Britain -icana.
Americana, em inglês, é um termo utilizado para significar elementos gerais da cultura dos Estados Unidos. Dentre esses elementos existe todo um gênero musical que costuma ser associado à polêmica apresentação de Bob Dylan acompanhado de uma banda elétrica no Newport Folk Festival, em 1965 — um dos momentos mais emblemáticos para a cultura americana no século XX. A partir dali, a combinação de instrumentação elétrica e elementos da música popular americana, o dito folk, ajudou a redefinir os rumos do que viria a ser a música americana nas décadas seguintes. Mas o que se consolidava ali não era exatamente um gênero, e sim uma linguagem: uma forma de reorganizar tradição em som, passado em presente, memória em música.
Antes mesmo de existir o gênero — antes do nome — já havia todo um universo sendo lentamente incorporado à alma desse cânone musical. Gospel, spirituals, country, bluegrass; figuras como Woody Guthrie e Hank Williams; banjos e slide guitars. Mais do que estilos isolados, são símbolos de um mesmo imaginário: trabalho, fé e fuga; estrada, solidão e redenção, amores que ficaram pelo caminho. Não houve um momento de criação, mas vários momentos de reorganização. Tradição virou linguagem. Linguagem virou identidade. Pode ser acústico, pode ser barulhento, lo-fi ou polido — o que importa é a sensação de deslocamento constante, de estar sempre indo a algum lugar que talvez nem exista.
Literalmente, Americana.
Aí nesse balde a gente encontra de John Denver a Wilco e The Lumineers. E, porque não, Ty Segall, Black Rebel Motorcycle Club, John Mellencamp, Bruce Springsteen e Tess Parks?

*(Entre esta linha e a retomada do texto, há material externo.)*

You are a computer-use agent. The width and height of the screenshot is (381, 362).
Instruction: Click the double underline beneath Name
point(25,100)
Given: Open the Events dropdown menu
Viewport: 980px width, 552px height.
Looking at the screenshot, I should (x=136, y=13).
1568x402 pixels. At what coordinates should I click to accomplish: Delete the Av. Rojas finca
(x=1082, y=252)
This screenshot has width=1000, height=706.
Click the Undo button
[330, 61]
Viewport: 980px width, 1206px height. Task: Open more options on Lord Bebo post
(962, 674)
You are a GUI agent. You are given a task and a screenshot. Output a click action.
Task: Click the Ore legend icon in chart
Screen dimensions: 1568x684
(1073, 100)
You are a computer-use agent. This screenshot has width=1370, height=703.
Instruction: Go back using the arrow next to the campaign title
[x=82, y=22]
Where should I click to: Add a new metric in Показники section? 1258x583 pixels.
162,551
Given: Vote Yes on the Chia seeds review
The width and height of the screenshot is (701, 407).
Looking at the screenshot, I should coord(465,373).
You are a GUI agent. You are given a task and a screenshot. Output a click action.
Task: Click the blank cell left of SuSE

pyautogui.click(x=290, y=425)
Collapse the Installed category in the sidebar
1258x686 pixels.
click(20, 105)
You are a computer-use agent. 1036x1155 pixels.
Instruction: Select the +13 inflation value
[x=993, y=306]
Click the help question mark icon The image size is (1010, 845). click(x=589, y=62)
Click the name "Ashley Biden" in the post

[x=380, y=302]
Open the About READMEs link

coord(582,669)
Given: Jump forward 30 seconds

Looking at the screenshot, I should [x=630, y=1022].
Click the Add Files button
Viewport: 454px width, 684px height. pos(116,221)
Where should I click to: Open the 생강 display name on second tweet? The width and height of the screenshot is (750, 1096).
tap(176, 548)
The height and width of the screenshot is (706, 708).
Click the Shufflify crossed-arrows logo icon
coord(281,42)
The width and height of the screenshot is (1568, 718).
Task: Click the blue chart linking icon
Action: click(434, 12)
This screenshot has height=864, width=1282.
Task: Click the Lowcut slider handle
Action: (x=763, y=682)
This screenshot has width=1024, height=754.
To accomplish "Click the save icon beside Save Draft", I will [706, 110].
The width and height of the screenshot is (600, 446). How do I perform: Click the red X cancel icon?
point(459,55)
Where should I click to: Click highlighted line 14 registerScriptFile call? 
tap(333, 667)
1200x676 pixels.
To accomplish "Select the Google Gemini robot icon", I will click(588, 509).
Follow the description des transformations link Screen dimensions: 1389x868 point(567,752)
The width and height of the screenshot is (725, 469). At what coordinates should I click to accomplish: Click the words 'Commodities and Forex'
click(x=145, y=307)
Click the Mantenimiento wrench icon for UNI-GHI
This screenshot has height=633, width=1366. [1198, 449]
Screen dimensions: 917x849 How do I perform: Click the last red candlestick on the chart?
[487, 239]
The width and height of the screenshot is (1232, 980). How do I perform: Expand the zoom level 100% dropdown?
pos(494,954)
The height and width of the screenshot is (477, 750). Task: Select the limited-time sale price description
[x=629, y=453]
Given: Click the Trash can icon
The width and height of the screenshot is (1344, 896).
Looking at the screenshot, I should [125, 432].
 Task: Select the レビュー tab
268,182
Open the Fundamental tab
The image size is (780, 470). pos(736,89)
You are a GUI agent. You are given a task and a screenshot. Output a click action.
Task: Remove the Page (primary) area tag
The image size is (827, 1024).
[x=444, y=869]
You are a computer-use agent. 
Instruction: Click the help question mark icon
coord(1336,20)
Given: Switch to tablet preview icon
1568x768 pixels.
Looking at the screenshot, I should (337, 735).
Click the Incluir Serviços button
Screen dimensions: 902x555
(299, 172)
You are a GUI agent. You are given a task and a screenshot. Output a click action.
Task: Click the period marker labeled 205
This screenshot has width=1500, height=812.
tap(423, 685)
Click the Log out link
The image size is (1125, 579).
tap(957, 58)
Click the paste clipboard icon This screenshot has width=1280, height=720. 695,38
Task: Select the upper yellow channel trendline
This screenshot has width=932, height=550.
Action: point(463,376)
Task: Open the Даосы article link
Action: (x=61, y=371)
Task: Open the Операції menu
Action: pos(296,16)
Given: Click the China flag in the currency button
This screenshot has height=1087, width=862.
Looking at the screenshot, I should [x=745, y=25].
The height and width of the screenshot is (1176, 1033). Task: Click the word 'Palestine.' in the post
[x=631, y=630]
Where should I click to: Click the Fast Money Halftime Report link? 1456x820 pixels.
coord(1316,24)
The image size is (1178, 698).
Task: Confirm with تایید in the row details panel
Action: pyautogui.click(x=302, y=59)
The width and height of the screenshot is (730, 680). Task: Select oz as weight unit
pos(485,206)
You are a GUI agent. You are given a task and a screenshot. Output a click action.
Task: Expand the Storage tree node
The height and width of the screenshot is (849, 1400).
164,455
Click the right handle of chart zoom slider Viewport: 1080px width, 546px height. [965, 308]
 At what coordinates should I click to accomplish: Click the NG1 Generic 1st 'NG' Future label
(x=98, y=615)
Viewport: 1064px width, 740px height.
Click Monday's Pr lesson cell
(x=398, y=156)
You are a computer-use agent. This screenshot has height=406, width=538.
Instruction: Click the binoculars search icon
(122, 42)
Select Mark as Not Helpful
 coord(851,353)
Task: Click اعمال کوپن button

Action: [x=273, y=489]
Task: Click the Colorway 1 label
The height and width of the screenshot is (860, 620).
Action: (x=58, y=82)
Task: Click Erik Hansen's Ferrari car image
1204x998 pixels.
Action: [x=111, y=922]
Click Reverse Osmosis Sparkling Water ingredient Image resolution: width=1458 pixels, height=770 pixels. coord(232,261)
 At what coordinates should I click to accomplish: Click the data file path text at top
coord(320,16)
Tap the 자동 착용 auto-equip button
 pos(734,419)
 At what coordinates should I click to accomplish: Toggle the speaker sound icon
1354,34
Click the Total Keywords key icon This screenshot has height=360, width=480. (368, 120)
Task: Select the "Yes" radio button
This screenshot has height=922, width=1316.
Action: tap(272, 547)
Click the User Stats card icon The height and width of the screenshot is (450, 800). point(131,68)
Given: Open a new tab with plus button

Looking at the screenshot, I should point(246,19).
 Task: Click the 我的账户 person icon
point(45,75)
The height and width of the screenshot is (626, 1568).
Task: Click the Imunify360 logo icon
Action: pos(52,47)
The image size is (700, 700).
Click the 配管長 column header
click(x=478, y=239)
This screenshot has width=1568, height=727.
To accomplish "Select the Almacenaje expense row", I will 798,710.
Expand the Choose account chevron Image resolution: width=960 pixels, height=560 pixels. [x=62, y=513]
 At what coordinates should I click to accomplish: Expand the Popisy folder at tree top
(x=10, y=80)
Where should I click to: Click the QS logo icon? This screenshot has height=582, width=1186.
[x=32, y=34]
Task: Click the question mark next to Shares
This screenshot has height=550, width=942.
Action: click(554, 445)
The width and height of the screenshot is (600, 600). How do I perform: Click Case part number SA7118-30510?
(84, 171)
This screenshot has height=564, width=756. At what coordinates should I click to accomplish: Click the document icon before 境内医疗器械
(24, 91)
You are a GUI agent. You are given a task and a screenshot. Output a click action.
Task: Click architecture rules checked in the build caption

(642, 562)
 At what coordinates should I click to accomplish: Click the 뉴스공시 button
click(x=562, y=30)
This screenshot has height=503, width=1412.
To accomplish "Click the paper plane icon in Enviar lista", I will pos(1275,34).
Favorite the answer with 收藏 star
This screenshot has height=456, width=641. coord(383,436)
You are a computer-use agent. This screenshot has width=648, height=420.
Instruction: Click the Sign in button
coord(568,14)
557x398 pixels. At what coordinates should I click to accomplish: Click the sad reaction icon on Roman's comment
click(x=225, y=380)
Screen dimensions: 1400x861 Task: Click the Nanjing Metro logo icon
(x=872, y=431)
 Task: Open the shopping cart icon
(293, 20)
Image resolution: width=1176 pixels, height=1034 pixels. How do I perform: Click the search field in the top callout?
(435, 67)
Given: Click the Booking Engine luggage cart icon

É exatamente nesse espaço meio nebuloso que a Westside Cowboy se posiciona em So Much Country ‘Till We Get There.
Assim como o Mumford & Sons — que eu detesto, por sinal, — a Westside Cowboy também é uma banda inglesa fazendo um som tradicionalmente americano. Porém, eles fogem da simples imitação. O que aparece aqui soa menos como exercício de estilo e mais como assimilação. A banda vem de Manchester, cidade de Oasis, New Order, The Smiths e Buzzcocks. Madchester e The Chemical Brothers. Todo um universo sonoro quase oposto do que se convencionou chamar de Americana.
Apesar disso, o EP não soa geograficamente ou culturalmente deslocado. Existe um oceano de distância entre Manchester e esse imaginário de estradas poeirentas, perdidas, mas a banda atravessa esse espaço com uma naturalidade quase desconcertante. Como se não estivesse “adotando” uma estética estrangeira, mas simplesmente falando uma língua que já não pertence mais a um lugar específico.
A Appalachia dá lugar às moorlands — as terras ermas do norte inglês. Em vez de se apropriar de uma estética e de uma história alheias a Westside Cowboy faz algo mais sutil: traduz um imaginário ao invés de simplesmente reproduzi-lo. Como se as tumbleweeds, aquelas plantas secas que cruzam a estrada levadas pelo vento em filmes de faroeste, fossem substituídas pela chuva fina, fria e persistente da Terra da Rainha — e, ainda assim, a sensação fosse exatamente a mesma.
É aqui que a Americana muda de sotaque — e vira Britainicana.
So Much Country 'Till We Get There – Westside Cowboy
Gravadora: Universal Music
Tão americano que quase passa por ianque — e, ainda assim, inexoravelmente inglês.